----- DATASET CONTENT

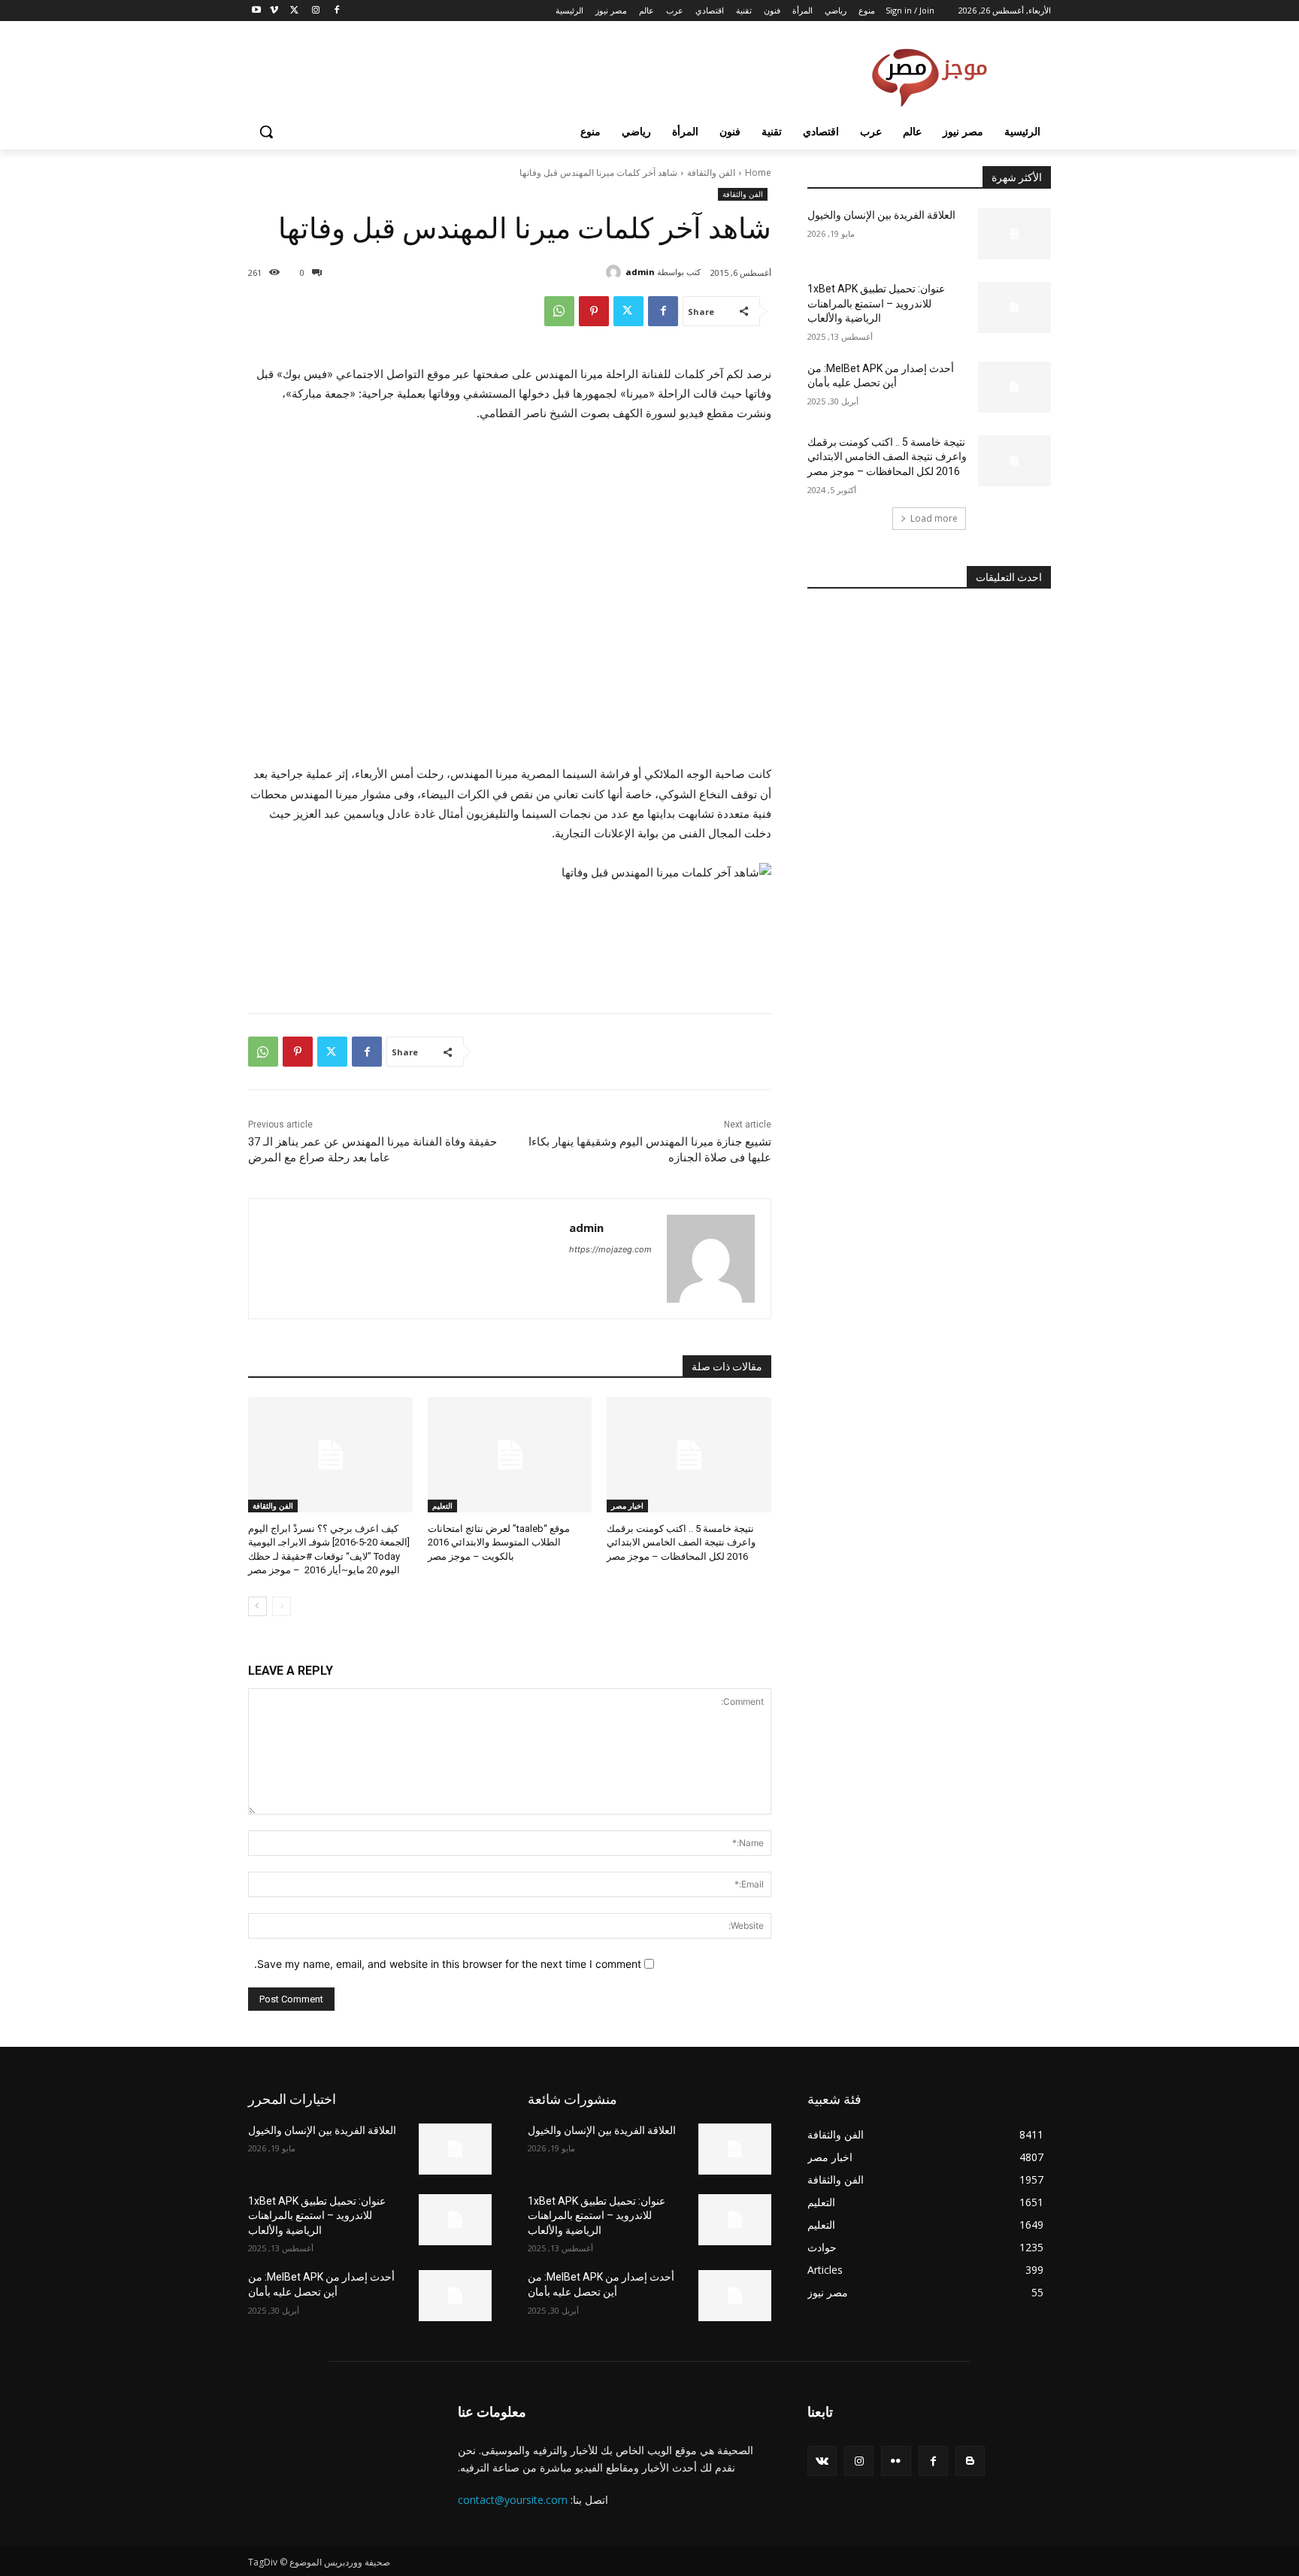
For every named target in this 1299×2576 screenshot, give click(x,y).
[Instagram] (315, 11)
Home (758, 172)
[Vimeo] (274, 11)
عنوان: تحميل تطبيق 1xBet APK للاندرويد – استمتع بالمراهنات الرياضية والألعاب (876, 303)
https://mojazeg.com (610, 1249)
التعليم (442, 1505)
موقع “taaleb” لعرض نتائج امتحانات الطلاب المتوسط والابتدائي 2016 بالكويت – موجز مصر (499, 1542)
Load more (934, 518)
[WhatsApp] (559, 311)
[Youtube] (256, 11)
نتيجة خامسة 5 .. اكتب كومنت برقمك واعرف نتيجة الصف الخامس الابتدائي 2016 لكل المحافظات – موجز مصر (681, 1542)
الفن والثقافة (711, 172)
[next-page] (257, 1606)
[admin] (615, 272)
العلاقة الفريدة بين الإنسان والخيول (881, 215)
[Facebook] (336, 11)
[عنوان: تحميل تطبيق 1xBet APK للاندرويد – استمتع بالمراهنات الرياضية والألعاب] (1014, 307)
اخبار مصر (627, 1505)
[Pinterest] (594, 311)
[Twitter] (295, 11)
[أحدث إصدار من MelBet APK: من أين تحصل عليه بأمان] (1014, 387)
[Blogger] (970, 2460)
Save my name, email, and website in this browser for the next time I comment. (447, 1963)
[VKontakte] (822, 2460)
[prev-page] (281, 1606)
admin (640, 271)
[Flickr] (895, 2460)
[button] (266, 132)
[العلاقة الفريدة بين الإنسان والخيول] (1014, 233)
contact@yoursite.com (513, 2500)
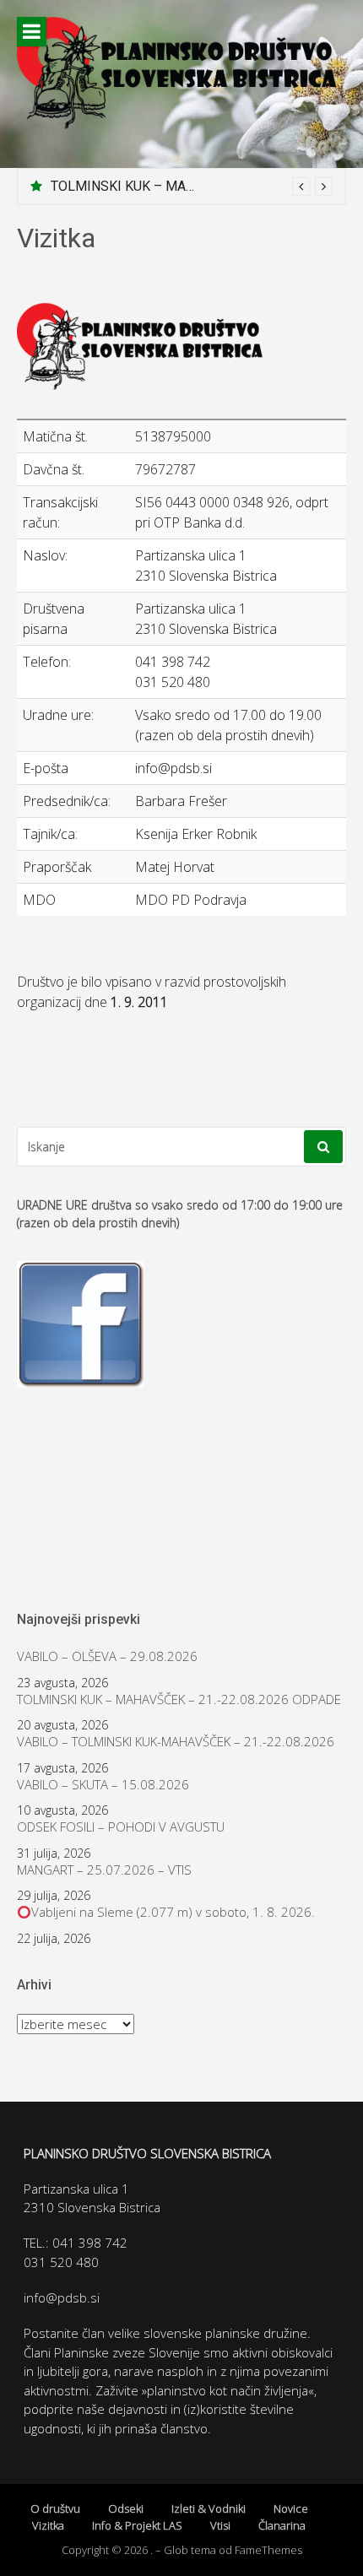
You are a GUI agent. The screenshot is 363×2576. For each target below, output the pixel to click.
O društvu (55, 2508)
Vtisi (220, 2525)
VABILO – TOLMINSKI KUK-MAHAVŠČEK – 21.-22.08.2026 (175, 1742)
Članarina (282, 2525)
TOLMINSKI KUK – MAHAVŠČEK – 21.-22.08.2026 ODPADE (179, 1699)
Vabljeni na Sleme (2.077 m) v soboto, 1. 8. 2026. (173, 1912)
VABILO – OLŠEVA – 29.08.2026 (107, 1656)
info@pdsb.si (62, 2297)
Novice (291, 2508)
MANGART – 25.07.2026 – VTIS (104, 1870)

----------

• **REQUIRED ACTION**
The line with "VABILO – TOLMINSKI" through the last line of the data: write these out exactly, and no others.

• **SOLUTION TO THIS TASK**
VABILO – TOLMINSKI KUK-MAHAVŠČEK – 21.-22.08.2026 (175, 1742)
Članarina (282, 2525)
TOLMINSKI KUK – MAHAVŠČEK – 21.-22.08.2026 ODPADE (179, 1699)
Vabljeni na Sleme (2.077 m) v soboto, 1. 8. 2026. (173, 1912)
VABILO – OLŠEVA – 29.08.2026 (107, 1656)
info@pdsb.si (62, 2297)
Novice (291, 2508)
MANGART – 25.07.2026 – VTIS (104, 1870)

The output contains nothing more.